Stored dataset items
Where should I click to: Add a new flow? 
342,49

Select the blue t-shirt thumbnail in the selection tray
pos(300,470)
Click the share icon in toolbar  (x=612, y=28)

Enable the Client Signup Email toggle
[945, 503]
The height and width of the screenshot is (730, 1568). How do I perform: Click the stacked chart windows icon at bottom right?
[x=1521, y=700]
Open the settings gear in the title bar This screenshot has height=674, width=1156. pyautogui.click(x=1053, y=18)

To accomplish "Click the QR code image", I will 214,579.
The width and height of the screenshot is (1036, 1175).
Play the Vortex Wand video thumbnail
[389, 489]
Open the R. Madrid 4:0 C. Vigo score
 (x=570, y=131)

* GOAL OF THE EXERCISE
Starting at the line that contains "Open the settings", return every line through the last one above, exactly as written.

* ANSWER SPACE
Open the settings gear in the title bar This screenshot has height=674, width=1156. pyautogui.click(x=1053, y=18)

To accomplish "Click the QR code image", I will 214,579.
The width and height of the screenshot is (1036, 1175).
Play the Vortex Wand video thumbnail
[389, 489]
Open the R. Madrid 4:0 C. Vigo score
 (x=570, y=131)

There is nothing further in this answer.